Cada minuto conta: programas escolares que salvam crianças da anafilaxia
Aprenda como protocolos bem definidos permitem respostas ágeis e proteção em emergências

Você sabia que uma reação alérgica grave, a anafilaxia, pode evoluir em poucos minutos? A boa notícia é que escolas brasileiras mostram que, com organização e treinamento, é possível salvar vidas. O Clube da Saúde Infantil apresenta três histórias reais e passos simples para proteger crianças.
O que é anafilaxia?
Anafilaxia é uma alergia muito forte que pode fechar a garganta, baixar a pressão e causar desmaio. Sem cuidado rápido, é perigosa. O remédio que salva é a epinefrina, aplicada com autoinjetor, parecido com uma caneta grande.
Por que agir na escola?
- Muitas crianças passam metade do dia na escola.
- No Brasil, cerca de 6% dos alunos têm alguma alergia alimentar.
- Agir rápido, em menos de 5 minutos, evita internações e salva vidas.
Três exemplos que funcionaram
1. Colégio Horizontes (MG)
- Atualizou fichas de saúde: 6,4% de alunos alérgicos.
- Criou selos de cor na cantina: verde (livre), amarelo (traço), vermelho (contém alérgeno).
- Treinou 100% dos funcionários a cada semestre.
- Resultado: duas reações moderadas tratadas em 3 minutos, sem hospital.
2. Rede Municipal de Florianópolis (SC)
- Lei local obriga autoinjetor de epinefrina em todas as escolas.
- Curso online de 4 horas para professores + oficina prática anual.
- Compra centralizada reduziu custo em 37%.
- Tempo entre sintomas e remédio caiu de 11 para 6,4 minutos.

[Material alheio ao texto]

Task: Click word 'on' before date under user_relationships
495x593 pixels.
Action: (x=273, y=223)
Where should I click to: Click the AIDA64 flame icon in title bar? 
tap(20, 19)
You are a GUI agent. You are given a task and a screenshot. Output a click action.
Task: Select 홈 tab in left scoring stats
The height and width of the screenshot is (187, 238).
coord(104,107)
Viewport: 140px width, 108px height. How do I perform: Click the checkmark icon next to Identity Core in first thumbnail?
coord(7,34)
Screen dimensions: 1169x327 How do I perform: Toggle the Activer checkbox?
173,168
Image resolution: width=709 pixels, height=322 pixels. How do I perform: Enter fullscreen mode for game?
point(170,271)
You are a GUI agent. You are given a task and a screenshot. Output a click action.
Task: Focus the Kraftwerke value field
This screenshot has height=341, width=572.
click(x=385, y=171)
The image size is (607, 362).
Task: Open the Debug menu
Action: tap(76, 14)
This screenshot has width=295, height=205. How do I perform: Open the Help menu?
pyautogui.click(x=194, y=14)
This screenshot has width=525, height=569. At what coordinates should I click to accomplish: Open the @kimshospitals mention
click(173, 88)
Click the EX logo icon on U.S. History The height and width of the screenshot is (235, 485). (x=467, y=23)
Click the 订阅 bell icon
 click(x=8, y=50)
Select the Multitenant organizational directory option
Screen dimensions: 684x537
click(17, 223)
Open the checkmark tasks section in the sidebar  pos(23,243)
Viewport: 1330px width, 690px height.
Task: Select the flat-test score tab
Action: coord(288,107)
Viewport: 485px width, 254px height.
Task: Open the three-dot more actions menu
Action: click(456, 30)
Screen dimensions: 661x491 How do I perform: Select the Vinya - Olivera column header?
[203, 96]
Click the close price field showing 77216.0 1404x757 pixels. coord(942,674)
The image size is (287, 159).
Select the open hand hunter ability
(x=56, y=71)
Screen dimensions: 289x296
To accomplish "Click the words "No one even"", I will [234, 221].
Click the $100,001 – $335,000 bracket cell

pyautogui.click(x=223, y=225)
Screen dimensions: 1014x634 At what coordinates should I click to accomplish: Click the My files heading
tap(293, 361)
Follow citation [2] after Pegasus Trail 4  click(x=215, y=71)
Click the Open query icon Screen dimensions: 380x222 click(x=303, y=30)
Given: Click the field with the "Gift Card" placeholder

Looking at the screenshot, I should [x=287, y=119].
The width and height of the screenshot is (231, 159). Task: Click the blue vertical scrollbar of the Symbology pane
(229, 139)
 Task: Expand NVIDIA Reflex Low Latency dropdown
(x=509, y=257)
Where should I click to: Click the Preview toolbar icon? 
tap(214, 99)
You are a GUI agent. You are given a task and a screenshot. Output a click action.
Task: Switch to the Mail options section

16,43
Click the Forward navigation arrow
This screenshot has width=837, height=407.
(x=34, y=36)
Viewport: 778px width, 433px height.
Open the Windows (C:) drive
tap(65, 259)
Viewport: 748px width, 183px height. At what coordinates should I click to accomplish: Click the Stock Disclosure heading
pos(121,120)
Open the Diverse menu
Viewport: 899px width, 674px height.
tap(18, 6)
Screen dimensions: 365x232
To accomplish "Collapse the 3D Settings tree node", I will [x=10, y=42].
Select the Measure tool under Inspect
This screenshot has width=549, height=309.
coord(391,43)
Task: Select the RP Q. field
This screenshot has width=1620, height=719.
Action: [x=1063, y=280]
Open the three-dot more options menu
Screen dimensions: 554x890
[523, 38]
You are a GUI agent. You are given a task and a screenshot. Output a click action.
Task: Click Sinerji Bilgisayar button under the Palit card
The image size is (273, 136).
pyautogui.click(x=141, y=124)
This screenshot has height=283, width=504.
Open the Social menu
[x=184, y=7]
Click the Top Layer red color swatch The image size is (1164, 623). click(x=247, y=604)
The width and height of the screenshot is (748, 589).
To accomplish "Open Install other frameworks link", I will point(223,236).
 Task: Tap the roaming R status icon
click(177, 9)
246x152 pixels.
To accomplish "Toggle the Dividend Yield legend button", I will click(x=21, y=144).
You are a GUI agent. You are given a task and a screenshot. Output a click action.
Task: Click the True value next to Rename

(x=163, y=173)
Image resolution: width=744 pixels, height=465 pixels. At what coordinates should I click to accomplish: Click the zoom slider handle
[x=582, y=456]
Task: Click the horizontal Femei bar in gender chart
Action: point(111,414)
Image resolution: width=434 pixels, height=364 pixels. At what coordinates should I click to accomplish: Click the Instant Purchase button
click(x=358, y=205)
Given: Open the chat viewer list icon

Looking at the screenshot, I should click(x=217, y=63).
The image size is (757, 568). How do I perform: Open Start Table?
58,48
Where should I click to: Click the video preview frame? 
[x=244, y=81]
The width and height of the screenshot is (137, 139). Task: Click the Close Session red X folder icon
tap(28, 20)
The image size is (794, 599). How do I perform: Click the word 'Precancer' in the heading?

Nenhum óbito.
3. Escola Itinerante Ribeirinha (PA)

- Aulas em barco no Baixo Amazonas.
- Vídeos curtos no celular ensinam a equipe.
- Kit de emergência em caixa térmica com gelo reciclável.
- “Anjo da guarda”: colega ajuda a procurar o kit.
- Três anafilaxias tratadas a bordo, todas em menos de 5 minutos.
O que aprendemos?
- Liderança faz diferença: direção precisa apoiar.
- Treino contínuo mantém todos prontos.
- Registrar cada caso ajuda a melhorar.
- Aluno também participa: menos medo, mais cuidado.
- Solução simples cabe em qualquer lugar, da cidade ao rio.
Como sua escola pode começar hoje
- Fazer cadastro de saúde dos alunos.
- Comprar pelo menos um autoinjetor de epinefrina e guardar em local visível.
- Treinar professores e funcionários com vídeos curtos e simulações.
- Usar etiquetas de cor na merenda para mostrar ingredientes.
- Criar plano de ação individual para cada criança alérgica.
Perguntas frequentes
- A epinefrina é perigosa? Não. É segura e reverte a anafilaxia rapidamente.
- Preciso de médico para aplicar? O autoinjetor foi feito para leigos, basta apertar na coxa, mesmo sobre a roupa.
- Como conservar o remédio em lugar quente? Use caixa térmica simples e verifique a validade todo mês.
Conclusão

As histórias de Minas, Santa Catarina e Pará mostram que tamanho ou localização não importam: com organização, informação e cuidado, toda escola pode proteger seus alunos. Prevenir anafilaxia é fácil, barato e salva vidas. Crescer com saúde é mais legal!
Referências
- COLÉGIO HORIZONTES. Relatório de saúde escolar 2018. Belo Horizonte: Colégio Horizontes; 2019.
- PIRES, M.; ALMEIDA, L. Avaliação de programa de prevenção de anafilaxia em escola privada. Revista Brasileira de Alergia e Imunopatologia, v. 43, n. 2, p. 102-109, 2020.
- FLORIANÓPOLIS. Lei n.º 10.531, de 29 de abril de 2021. Diário Oficial de Florianópolis, 30 abr. 2021.
- SECRETARIA MUNICIPAL DE EDUCAÇÃO (Florianópolis). Relatório de aquisição de auto-injetores – exercício 2021. Florianópolis: SME; 2022.
- CRUZ, J. et al. Impacto da legislação municipal sobre anafilaxia escolar. Jornal de Pediatria (Rio J.), v. 99, n. 1, p. 34-41, 2023.
- UNIVERSIDADE FEDERAL DO PARÁ. Projeto Saúde Fluvial: manejo de alergias em escolas ribeirinhas. Belém: UFPA; 2022.
- SANTOS, R.; COSTA, F. Análise de custo-efetividade de programas de prevenção de anafilaxia em escolas brasileiras. Cadernos de Saúde Pública, v. 38, n. 8, p. e00123421, 2022.